The precision of the extracted data was double-checked by two researchers (DA and GV) and inaccuracies were solved through secondary extractions (AR).
All the data was collected in a dataset and items were sub-grouped for specific comparisons taking into account (i) reported descriptive name, (ii) organic/not organic, (iii) presence or absence of NC declaration, (iv) presence or absence of specific NC (“with no added sugars” and “source of calcium” claim); (v) presence or absence of HC declaration. Based on the descriptive name, plant-based drinks were classified in 6 types: (i) soy drinks; (ii) rice drinks; (iii) almond drinks; (iv) oat drinks; (v) blends (≥2 plant-based ingredients); (vi) others (e.g., coconut, hazelnut, spelt, walnut, cashew drinks).

2.3. Statistical Analysis

For plant-based drinks, the statistical analysis was performed through the IBM SPSS statistics for Macintosh Version 26.0 (Armonk, NY, USA: IBM Corp.) with the significant level set at p < 0.05. The normality of data distribution was firstly verified through the Kolmogorov-Smirnov test and rejected. Variables were expressed as median (interquartile range). The Kruskal-Wallis non-parametric one-way ANOVA for independent samples with multiple pairwise comparisons was used to explore differences in energy and nutrient contents per 100 mL among types, while the Mann-Whitney non-parametric test for two independent samples was applied for differences between NC categories and HC categories.
To better explore variability among plant-based drink types and bring out a pattern in their nutritional composition, a Principal Component Analysis (PCA) with varimax rotation was executed taking into account energy and nutrient contents per 100 mL of soy, rice, almond and oat drinks. Blends and other products were excluded from this analysis to avoid the high variability linked to blended beverages or other products grouped in a single additional type.
Last, nutrition declaration of plant-based drinks was compared with the nutritional values for pasteurized cow’s milk and pasteurized skimmed cow’s milk, using data from the Food Composition Database for Epidemiological Studies in Italy [21].

3. Results

A total of 345 plant-based drinks were selected from the online retailers. Of these, 330 products were kept after removing the products that failed to meet the inclusion criteria established for this work. Products were mostly soy (25%) and rice (22%) drinks, followed by blended (18%), oat (12%), and almond (10%) drinks.

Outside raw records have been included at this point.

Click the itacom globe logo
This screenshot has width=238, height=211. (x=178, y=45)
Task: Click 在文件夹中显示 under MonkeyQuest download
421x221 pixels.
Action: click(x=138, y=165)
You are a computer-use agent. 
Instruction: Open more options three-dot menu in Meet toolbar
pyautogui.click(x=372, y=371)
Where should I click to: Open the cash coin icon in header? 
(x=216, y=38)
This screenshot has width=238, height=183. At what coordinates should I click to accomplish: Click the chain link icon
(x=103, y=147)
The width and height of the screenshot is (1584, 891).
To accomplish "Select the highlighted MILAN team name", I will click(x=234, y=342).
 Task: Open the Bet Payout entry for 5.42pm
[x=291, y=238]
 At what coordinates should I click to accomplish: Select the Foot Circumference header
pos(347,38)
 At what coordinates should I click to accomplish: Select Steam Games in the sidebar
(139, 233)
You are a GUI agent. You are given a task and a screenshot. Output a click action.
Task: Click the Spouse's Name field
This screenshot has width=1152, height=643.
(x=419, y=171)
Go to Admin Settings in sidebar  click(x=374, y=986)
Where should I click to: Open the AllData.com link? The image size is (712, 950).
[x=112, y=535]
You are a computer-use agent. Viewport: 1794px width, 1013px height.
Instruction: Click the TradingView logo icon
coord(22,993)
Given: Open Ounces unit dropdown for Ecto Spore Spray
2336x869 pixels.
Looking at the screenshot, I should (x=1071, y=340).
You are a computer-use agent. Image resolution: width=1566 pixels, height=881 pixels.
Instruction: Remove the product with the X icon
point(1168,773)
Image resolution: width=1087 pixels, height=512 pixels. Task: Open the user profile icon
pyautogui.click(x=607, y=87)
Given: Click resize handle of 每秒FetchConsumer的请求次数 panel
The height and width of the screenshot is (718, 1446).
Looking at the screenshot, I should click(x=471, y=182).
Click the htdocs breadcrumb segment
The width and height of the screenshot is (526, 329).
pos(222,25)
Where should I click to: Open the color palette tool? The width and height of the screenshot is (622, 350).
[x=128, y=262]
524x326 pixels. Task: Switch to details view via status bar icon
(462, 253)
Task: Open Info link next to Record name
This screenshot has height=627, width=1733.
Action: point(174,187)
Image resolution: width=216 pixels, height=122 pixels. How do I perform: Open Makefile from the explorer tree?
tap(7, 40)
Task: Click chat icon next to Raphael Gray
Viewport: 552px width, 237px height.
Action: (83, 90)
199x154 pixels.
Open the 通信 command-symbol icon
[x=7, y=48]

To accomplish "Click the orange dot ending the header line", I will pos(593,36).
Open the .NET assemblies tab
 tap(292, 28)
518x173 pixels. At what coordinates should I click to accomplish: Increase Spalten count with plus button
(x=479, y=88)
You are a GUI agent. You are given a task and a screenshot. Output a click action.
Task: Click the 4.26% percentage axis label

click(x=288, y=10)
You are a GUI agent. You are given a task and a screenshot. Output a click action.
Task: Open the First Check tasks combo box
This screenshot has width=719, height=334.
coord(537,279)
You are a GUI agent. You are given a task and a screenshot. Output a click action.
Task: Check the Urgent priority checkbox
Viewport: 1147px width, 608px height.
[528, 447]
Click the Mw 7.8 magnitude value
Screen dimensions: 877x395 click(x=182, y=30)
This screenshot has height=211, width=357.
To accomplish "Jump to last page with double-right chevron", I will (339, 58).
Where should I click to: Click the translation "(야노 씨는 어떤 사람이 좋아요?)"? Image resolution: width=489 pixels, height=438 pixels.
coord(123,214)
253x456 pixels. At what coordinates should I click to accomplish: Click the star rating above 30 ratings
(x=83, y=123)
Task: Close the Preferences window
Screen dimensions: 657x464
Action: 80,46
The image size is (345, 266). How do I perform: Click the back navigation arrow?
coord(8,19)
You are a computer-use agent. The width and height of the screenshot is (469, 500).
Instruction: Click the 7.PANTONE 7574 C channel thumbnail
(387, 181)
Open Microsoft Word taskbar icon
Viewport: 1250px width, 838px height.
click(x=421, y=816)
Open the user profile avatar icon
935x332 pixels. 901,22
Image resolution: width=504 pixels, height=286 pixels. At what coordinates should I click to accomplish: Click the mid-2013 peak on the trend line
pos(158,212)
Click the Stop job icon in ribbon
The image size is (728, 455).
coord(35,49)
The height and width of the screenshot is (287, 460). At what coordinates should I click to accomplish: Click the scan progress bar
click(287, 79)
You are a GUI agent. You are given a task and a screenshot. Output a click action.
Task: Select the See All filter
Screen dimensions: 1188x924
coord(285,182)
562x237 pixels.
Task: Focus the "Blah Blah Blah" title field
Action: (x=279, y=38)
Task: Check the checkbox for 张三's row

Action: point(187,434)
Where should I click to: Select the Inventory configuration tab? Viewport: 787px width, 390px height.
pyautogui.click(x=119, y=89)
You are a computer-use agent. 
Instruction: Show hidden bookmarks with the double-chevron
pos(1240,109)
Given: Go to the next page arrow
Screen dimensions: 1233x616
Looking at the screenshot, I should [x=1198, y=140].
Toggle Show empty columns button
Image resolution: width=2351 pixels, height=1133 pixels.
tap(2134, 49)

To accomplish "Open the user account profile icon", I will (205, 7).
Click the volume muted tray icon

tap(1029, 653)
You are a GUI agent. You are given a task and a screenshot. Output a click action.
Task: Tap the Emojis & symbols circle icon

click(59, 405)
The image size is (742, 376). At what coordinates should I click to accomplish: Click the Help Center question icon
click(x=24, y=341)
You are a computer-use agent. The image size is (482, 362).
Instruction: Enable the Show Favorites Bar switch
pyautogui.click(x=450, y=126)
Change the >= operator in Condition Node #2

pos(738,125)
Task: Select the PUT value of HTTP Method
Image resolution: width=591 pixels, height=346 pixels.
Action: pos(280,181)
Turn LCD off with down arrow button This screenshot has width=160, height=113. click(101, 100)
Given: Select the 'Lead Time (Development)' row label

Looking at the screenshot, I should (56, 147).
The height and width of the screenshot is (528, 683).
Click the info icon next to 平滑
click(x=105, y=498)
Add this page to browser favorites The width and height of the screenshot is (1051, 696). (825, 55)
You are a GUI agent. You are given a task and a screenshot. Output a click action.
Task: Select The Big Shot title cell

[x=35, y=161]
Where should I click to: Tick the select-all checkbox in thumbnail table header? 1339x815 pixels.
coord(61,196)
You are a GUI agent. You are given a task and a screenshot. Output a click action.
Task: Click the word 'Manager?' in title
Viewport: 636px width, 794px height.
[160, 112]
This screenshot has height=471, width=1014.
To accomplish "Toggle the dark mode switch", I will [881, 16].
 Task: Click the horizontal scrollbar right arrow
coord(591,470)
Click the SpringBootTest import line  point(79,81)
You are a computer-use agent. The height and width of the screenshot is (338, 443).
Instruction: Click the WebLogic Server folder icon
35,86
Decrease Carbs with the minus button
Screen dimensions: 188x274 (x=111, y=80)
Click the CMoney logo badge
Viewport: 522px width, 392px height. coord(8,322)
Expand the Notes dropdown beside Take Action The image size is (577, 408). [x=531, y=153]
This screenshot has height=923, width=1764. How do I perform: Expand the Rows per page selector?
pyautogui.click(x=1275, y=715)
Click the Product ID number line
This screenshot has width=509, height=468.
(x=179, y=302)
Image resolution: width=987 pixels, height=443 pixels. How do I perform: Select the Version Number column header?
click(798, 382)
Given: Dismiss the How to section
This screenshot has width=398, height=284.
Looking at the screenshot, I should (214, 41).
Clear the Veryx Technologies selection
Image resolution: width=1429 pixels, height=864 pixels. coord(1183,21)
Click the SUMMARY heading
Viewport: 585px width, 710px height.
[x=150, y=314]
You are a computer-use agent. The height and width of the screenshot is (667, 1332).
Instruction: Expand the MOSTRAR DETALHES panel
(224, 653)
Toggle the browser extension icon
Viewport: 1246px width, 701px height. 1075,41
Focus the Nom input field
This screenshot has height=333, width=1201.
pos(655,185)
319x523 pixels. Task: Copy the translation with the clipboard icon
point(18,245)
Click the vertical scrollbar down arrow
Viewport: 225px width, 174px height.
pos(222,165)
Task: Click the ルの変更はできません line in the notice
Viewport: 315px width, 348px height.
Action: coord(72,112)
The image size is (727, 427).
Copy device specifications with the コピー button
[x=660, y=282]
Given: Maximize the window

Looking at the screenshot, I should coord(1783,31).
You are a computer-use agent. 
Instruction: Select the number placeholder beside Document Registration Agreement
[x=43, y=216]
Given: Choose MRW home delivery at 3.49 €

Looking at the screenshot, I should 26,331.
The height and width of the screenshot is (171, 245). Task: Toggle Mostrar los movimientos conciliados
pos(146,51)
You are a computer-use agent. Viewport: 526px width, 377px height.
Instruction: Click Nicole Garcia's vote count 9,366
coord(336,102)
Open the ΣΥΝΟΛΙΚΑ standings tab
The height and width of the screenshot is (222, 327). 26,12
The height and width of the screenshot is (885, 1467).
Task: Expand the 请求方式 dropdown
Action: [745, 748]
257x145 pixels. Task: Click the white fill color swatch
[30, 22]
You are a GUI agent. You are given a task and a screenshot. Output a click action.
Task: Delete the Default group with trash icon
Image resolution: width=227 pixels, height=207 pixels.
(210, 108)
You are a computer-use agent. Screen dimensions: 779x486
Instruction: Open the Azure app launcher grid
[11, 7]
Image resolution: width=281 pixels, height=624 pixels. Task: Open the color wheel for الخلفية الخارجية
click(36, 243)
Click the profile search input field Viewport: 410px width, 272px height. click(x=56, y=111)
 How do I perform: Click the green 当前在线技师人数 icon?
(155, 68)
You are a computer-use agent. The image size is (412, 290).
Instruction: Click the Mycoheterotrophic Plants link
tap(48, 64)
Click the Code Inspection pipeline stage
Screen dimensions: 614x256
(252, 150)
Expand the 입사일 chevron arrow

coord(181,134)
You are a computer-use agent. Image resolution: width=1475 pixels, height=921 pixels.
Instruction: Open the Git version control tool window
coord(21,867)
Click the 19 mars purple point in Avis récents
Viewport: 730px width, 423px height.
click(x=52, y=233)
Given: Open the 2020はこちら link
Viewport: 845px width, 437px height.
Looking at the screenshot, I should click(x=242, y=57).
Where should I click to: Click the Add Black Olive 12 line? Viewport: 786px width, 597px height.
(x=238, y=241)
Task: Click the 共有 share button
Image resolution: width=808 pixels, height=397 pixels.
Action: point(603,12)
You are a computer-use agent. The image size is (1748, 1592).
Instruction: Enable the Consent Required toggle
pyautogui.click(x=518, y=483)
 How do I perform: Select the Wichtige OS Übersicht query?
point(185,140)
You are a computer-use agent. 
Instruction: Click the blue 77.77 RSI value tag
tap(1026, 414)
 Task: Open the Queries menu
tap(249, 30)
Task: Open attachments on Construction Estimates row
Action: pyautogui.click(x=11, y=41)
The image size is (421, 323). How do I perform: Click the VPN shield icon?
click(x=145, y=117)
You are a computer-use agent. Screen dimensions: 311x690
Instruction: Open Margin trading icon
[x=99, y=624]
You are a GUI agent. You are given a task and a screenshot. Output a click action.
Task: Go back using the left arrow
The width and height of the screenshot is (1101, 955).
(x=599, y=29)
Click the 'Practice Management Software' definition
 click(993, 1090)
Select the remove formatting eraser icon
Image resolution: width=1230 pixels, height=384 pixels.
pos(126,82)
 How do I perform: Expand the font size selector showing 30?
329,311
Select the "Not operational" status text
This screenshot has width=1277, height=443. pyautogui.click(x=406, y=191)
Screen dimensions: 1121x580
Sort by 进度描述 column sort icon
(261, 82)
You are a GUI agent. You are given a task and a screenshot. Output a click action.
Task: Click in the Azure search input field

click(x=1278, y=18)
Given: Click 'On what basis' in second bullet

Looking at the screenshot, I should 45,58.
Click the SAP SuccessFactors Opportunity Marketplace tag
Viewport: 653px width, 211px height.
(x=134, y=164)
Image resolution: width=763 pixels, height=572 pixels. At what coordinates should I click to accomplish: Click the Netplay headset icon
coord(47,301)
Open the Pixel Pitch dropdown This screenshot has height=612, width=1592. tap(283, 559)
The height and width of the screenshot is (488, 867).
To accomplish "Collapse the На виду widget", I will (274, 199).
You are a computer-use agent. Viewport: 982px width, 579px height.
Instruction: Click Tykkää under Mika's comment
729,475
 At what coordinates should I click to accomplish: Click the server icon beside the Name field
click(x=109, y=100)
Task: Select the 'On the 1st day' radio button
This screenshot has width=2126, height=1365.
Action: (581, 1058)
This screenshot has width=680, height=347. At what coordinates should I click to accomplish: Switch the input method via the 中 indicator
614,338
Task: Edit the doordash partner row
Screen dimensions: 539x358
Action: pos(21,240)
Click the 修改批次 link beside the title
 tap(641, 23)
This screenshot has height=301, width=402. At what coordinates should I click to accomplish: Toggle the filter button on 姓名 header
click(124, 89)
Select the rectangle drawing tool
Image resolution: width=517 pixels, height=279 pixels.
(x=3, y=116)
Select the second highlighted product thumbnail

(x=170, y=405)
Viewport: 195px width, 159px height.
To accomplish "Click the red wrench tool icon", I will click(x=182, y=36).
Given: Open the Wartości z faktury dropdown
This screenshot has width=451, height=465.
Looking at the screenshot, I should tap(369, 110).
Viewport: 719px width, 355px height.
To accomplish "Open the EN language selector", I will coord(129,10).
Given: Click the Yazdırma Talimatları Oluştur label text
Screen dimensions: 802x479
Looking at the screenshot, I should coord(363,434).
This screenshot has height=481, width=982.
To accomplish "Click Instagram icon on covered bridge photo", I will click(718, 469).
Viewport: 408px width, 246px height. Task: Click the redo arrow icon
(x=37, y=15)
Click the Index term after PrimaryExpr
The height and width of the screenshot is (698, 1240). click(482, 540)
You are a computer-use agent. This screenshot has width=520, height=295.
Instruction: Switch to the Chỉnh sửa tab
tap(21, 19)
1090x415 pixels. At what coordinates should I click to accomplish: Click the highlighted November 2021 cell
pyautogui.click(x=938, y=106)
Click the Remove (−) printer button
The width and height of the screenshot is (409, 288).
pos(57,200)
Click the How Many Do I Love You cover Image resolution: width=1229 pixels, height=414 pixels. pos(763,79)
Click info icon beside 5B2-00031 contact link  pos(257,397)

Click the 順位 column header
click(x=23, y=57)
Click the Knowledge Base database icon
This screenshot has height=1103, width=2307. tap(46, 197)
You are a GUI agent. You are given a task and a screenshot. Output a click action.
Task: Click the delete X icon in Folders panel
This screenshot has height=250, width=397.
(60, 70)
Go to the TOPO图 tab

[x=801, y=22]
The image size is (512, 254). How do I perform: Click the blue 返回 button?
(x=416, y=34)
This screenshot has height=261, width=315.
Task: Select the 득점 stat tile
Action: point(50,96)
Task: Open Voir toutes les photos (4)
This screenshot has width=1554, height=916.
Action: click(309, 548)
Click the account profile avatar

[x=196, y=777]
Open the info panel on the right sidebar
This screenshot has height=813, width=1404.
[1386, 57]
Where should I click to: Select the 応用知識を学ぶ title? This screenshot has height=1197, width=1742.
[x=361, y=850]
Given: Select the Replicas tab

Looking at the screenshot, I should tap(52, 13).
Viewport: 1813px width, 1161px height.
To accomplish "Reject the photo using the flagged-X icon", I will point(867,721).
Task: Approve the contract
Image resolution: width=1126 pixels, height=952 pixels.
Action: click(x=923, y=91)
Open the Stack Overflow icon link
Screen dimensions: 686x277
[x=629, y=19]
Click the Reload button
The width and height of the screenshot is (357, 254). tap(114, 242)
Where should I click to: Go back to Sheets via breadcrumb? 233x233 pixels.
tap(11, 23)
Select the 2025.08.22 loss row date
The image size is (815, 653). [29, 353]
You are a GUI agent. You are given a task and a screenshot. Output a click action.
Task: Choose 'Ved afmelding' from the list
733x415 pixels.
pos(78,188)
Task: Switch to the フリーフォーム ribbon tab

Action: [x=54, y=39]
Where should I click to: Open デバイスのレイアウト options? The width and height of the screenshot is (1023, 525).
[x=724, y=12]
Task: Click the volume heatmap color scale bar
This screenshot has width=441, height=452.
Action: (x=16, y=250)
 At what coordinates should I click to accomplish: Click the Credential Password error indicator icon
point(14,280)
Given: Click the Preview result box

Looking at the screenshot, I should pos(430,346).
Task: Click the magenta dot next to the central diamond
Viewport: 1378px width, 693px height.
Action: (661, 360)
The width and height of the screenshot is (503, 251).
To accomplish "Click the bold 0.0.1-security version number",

In addition, 13% of products were grouped as “others,” such as coconut, hazelnut, spelt, walnut, cashew drinks, being less represented. In general, the majority of the selected plant-based drinks (74%) were organic products. Considering the presence of claims on the beverage package, 87% of products had at least an NC while only 16% reported at least one HC and 15% both nutrition and health claims. Among products with a nutrition claim, 183 (55% of the total products) had a claim referred to sugars (mainly “with no added sugars,” n = 178) and 125 (38% of the total products) to the calcium content (“source of calcium”). Regarding health claims, the most frequently reported claims were related to the role of calcium and vitamin D on bone health (n = 25 and 23, respectively) and the role of vitamins of the B group on fatigue (n = 23) [22].

3.1. Nutritional Composition of Plant-Based Drinks

The mandatory nutrition information indicated by the Council Regulation (EU) no. 1169/2011 [18] is reported for all plant-based drink types and for organic, NC, HC, “no added sugar” and “source of calcium” groups in Table 1.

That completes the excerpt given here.